Turn- und Sportverein Fortuna Sachsenross von 1891 e.V. is a German sports club for football and pétanque based in Hanover. The club's roots are convoluted and can be traced to several local clubs, the oldest of those going back to 1891.

== History ==
The Turnerbund Sachsenroß von 1891 was founded in a suburb of Hanover in 1891. The Arbeitersportverein List von 1893 followed two years later. Another ancestor of the club, Freie Turnerschaft Hannover, Abtlg. Buchholz was the first to offer football, but the football department left the club in 1923 to form an independent football club, since known as OSV Hannover. In 1924 the footballers of List, now renamed to Freie Turnerschaft Hannover, Abtlg. List, also formed an independent club named Freie Sportvereinigung Wacker. Many members of Wacker joined the sports club of the local waterworks and in 1933 that club was renamed to Fortuna von 1933.

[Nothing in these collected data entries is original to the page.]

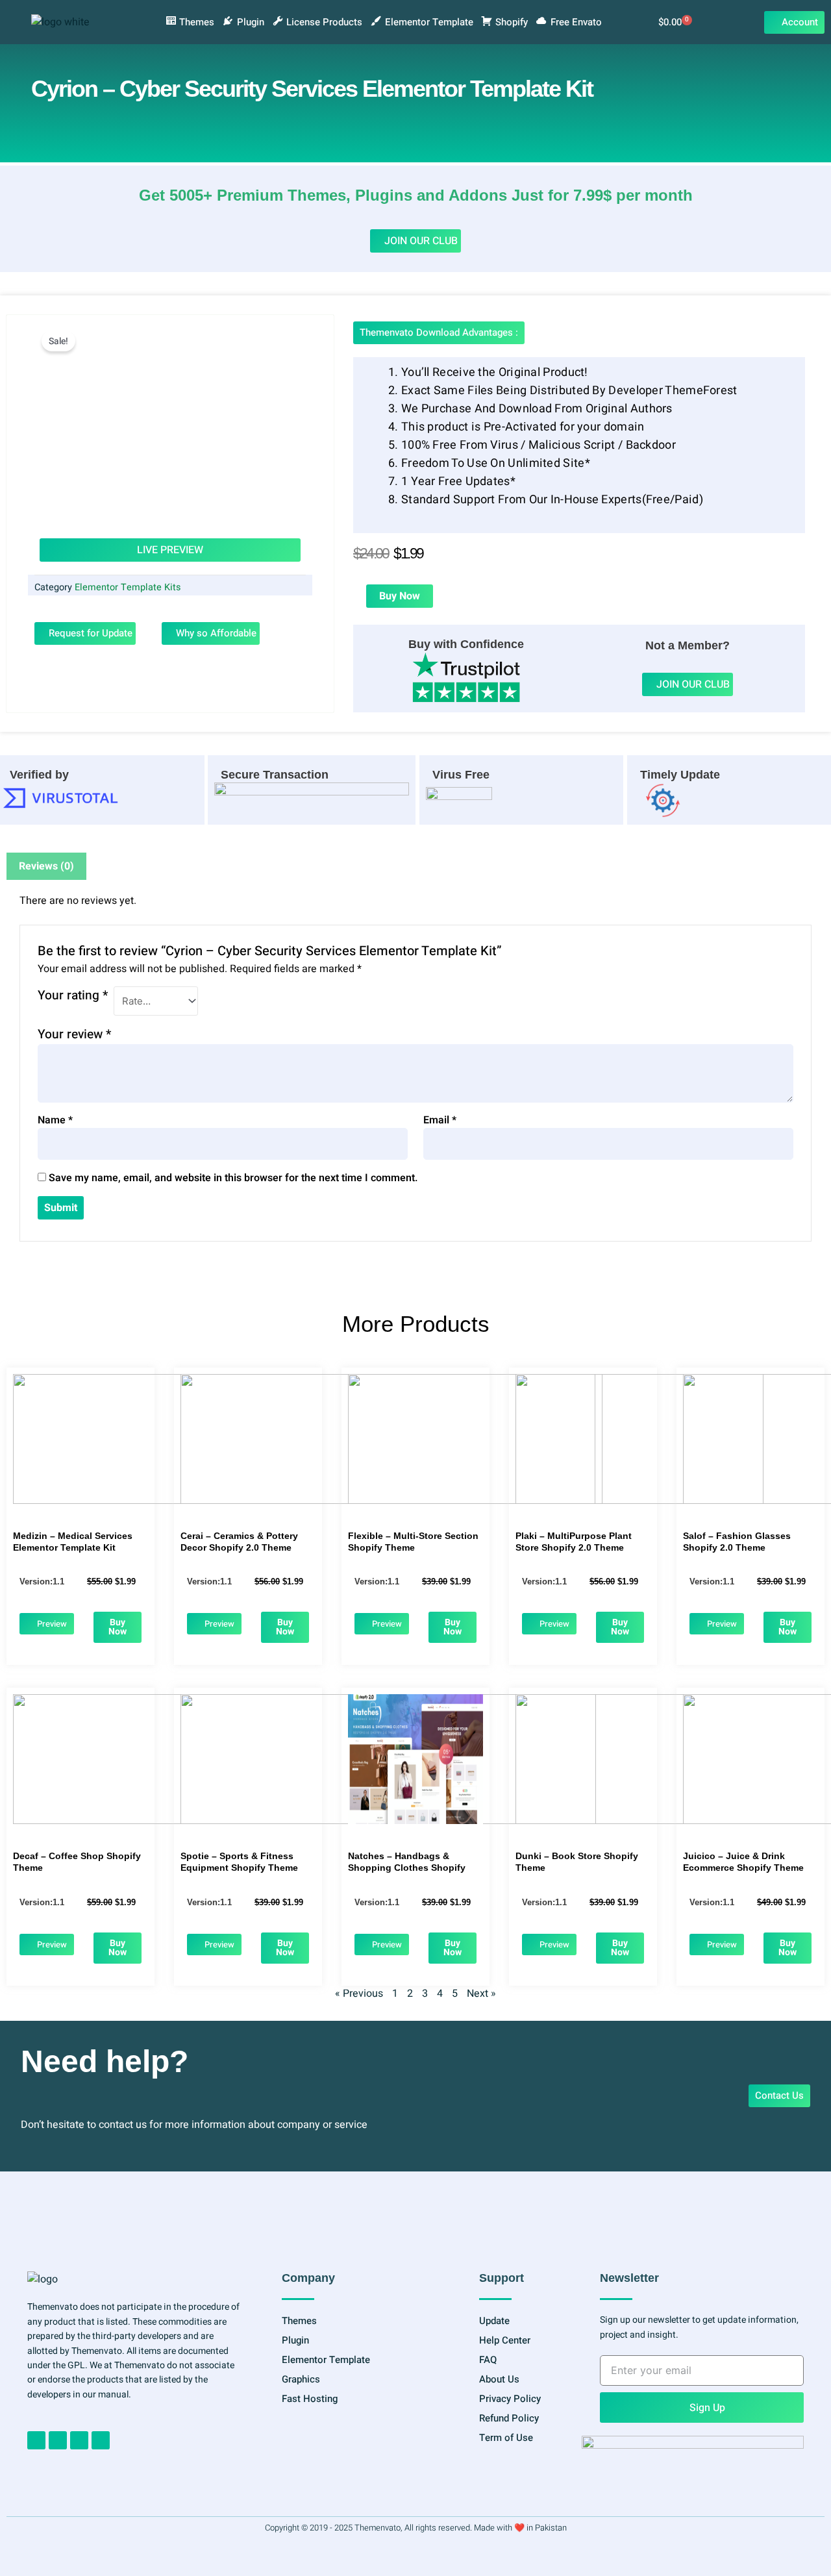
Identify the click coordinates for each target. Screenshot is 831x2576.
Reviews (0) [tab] (46, 866)
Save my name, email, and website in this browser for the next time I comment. (233, 1178)
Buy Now (399, 596)
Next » (481, 1993)
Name (55, 1120)
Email (439, 1120)
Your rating (73, 995)
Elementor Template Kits (127, 587)
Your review (74, 1034)
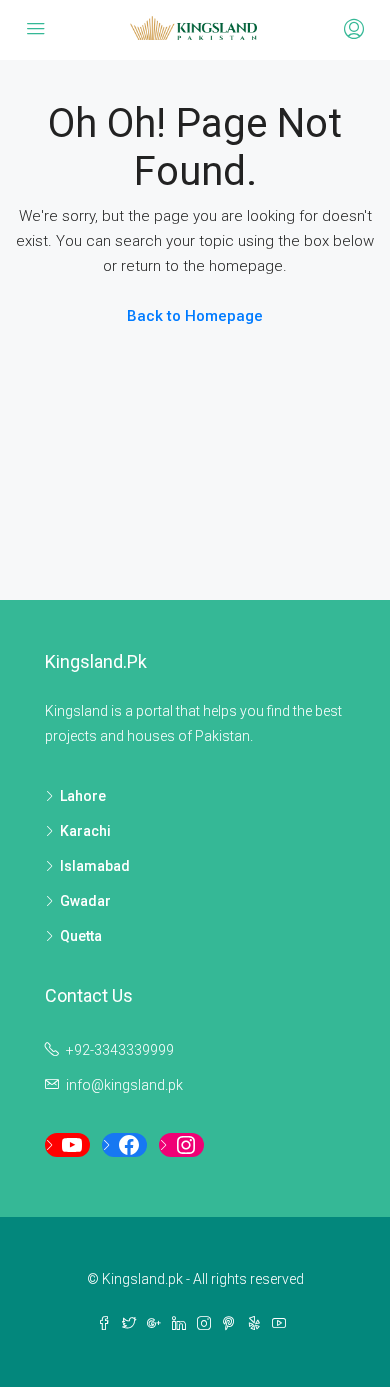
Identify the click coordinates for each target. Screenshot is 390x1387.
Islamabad (95, 866)
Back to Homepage (195, 316)
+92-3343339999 (120, 1050)
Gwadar (85, 901)
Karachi (85, 831)
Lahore (83, 796)
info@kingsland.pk (124, 1085)
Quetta (81, 936)
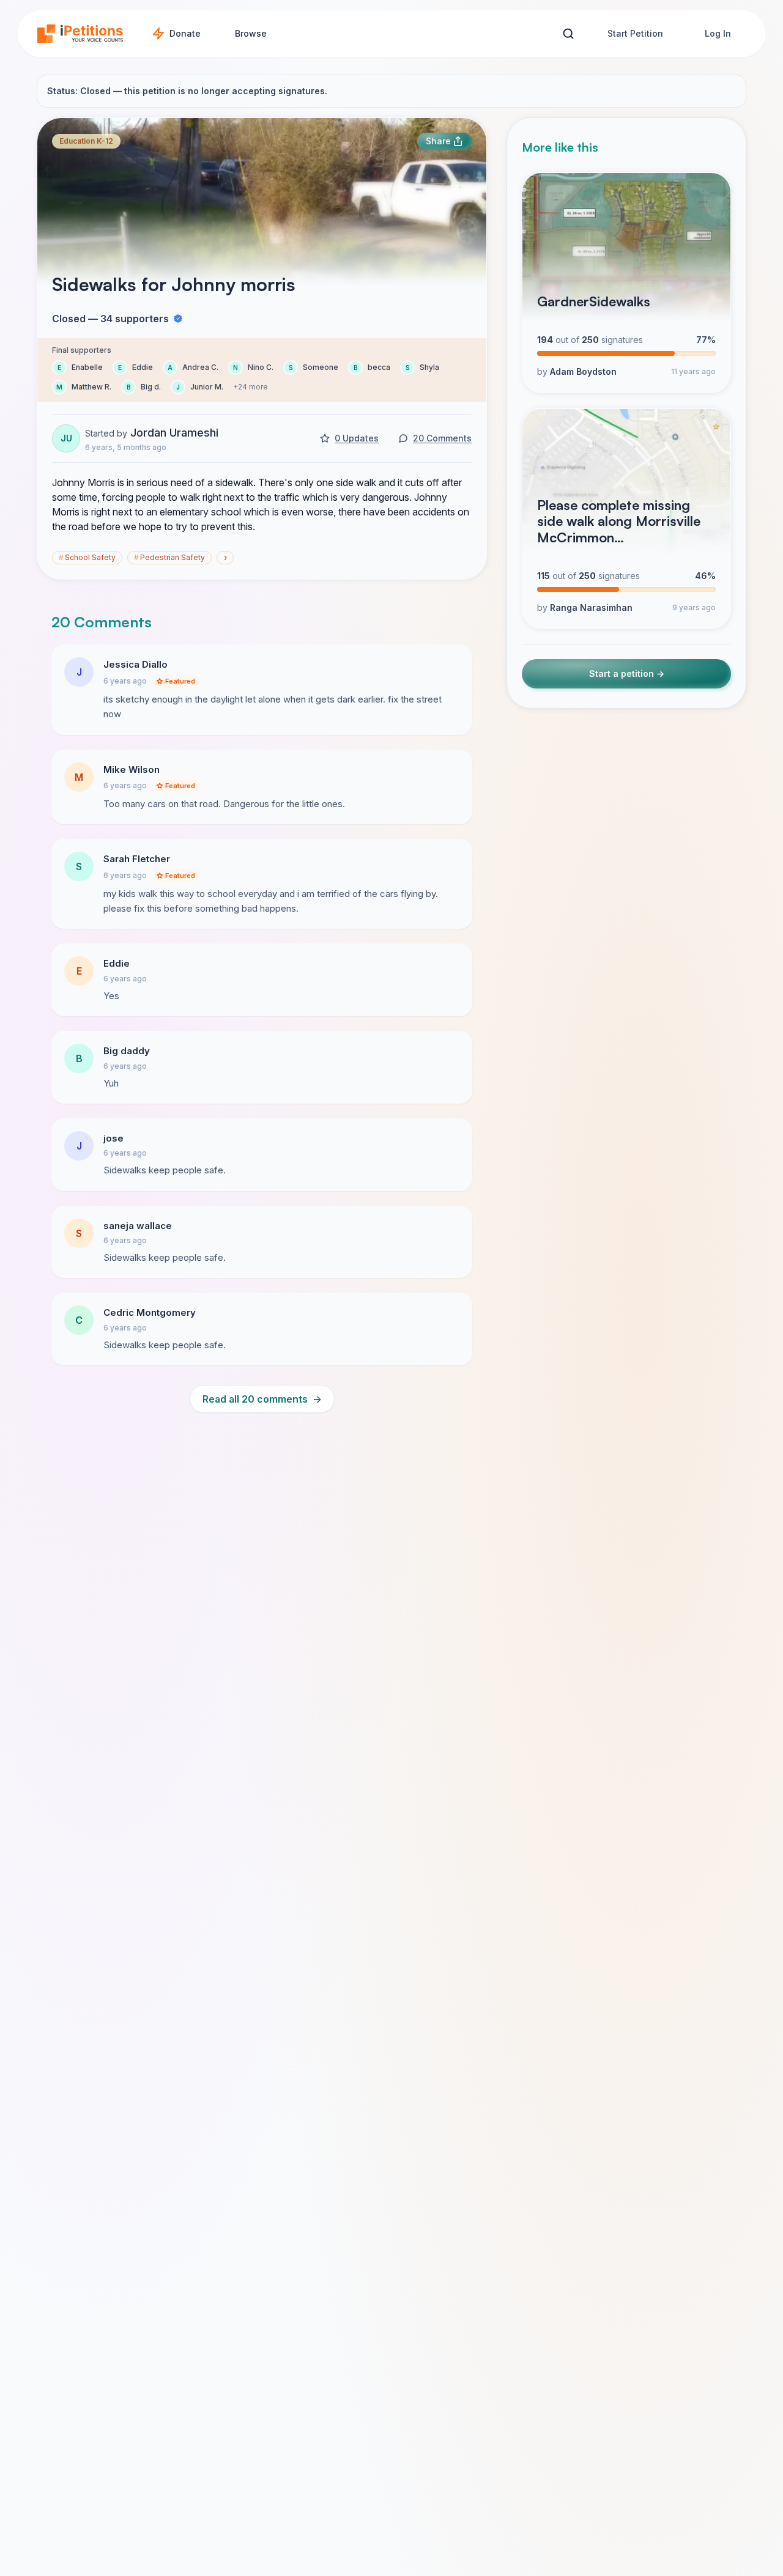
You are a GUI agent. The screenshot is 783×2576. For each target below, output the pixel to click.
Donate (185, 33)
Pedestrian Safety (169, 557)
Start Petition (635, 33)
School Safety (87, 557)
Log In (718, 33)
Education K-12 (86, 141)
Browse (251, 33)
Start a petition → (626, 674)
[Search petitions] (568, 33)
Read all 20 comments (262, 1399)
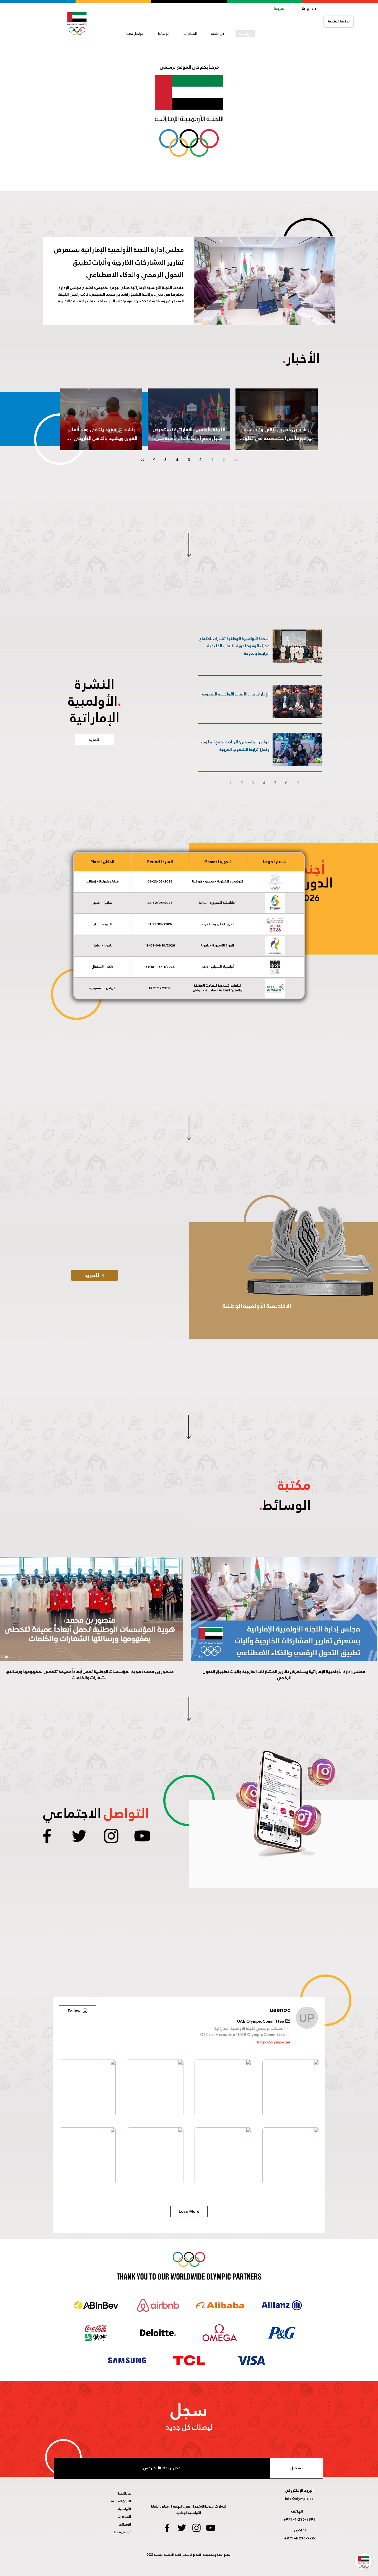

After World War II 74 former members of Wacker, Fortuna, and Buchholz founded the TSV Fortuna von 1946. When the local authorities moved Turnerbund Sachsenroß from their former residence at Clausewitzstraße to Wietzegraben Fortuna and Sachsenroß became neighbours. The city also wanted to support the local sports and thus planned to build larger sports facilities. A prerequisite was that Sachsenross and Fortuna would merge to form a joint club. TSV Fortuna/Sachsenroß von 1891 e.V. was thus founded in 1971.

== Football ==
Fortuna Sachsenross today offers men's football only. They have six senior men's sides and seventeen junior sides. The first men's team is playing in the seventh tier Kreisliga Hannover after relegation from the Bezirksliga Hannover via playoffs in 2016. The most well known former player of Fortuna Sachsenross is Mirko Slomka.

== Women's football ==
The club is most famous for its original women's football team, that was a member of the Bundesliga from 1990 to 1997. When in 1997 the two divisions of the Bundesliga were united to form a uniform Bundesliga Fortuna Sachsenross qualified, but decided to refrain from participating for financial reasons. The women's team was disbanded a few years later. A new women's section was established late in 2009 but played only in Hannover's city cup and was folded after that.

=== Statistics ===

| Season | League | Pos | W | D | L | F | A | Pts | DFB-Pokal |
| 1990–91 | Bundesliga Nord (I) | 7 | 5 | 5 | 8 | 26 | 38 | 15 | nq |
| 1991–92 | Bundesliga Nord | 8 | 6 | 4 | 10 | 22 | 39 | 16 | 2nd round |
| 1992–93 | Bundesliga Nord | 4 | 9 | 3 | 6 | 32 | 26 | 22 | 3rd round |
| 1993–94 | Bundesliga Nord | 5 | 8 | 3 | 7 | 38 | 37 | 19 | 1st round |
| 1994–95 | Bundesliga Nord | 5 | 9 | 1 | 8 | 41 | 41 | 19 | Quarter-final |
| 1995–96 | Bundesliga Nord | 5 | 7 | 2 | 9 | 31 | 50 | 23 | Quarter-final |
| 1996–97 | Bundesliga Nord | 6 | 4 | 4 | 10 | 24 | 45 | 16 | 3rd round |
Red marks a season followed by relegation.